Ein Forschungsteam der Brigham Young University in Utah hat herausgefunden, wie gut große Sprachmodelle wie ChatGPT darin sind, kleinteilige demografische Merkmale abzubilden. Sie spiegeln in ihren Verzerrungen getreu uns Menschen. Damit können sie die Meinungen echter Menschen für Meinungsumfragen und Forschungszwecke simulieren. Die Forscherinnen und Forscher nennen das „algorithmische Treue“ („algorithmic fidelity“).
Sie haben damit eine Eigenschaft der Sprachmodelle gefunden, die zum einen bahnbrechende Veränderungen mit sich bringt für die Markt- und Meinungsforschung. Zum anderen ist das ein Schritt in Richtung der existenziellen Untreue, die unseren künftigen menschlichen Umgang mit uns selbst ausmachen wird.
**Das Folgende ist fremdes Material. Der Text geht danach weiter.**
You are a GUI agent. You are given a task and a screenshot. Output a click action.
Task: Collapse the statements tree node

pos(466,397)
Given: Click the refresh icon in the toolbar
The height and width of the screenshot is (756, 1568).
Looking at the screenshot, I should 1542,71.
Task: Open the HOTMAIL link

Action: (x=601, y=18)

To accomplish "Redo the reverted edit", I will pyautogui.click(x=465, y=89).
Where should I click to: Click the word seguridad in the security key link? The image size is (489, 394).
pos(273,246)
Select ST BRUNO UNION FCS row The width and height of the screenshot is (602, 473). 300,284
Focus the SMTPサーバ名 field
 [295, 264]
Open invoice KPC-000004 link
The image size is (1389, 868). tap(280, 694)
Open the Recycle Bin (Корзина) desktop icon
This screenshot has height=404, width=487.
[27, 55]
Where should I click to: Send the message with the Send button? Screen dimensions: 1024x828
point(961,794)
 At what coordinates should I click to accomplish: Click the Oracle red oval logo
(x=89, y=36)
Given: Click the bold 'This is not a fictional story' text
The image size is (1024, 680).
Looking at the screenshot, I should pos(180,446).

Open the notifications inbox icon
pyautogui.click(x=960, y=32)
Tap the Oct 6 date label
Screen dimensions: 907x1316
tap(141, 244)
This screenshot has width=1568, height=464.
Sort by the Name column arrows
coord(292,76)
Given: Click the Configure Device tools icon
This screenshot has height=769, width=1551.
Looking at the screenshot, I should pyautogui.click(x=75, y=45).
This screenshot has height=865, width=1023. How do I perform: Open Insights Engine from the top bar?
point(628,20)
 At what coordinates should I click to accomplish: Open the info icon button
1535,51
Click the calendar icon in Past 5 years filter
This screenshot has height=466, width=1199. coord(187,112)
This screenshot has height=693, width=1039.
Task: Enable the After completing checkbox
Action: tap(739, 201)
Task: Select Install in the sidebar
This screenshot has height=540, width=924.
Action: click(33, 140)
Längst ist klar geworden wie gut Künstliche Intelligenz, vor allem die großen Sprachmodelle, darin ist, uns Menschen zu imitieren. Das Konzept der US-Forschungsgruppe hebt diese Erkenntnis auf ein ganz anderes Level. Wenn generative KI ganze Bevölkerungsgruppen exakt simulieren kann, so argumentieren die Forscher, dann brauchen wir keine realen Menschen mehr zu befragen, um zu verstehen, was bestimmte soziale Schichten, Nutzerinnen oder Käufergruppen wollen.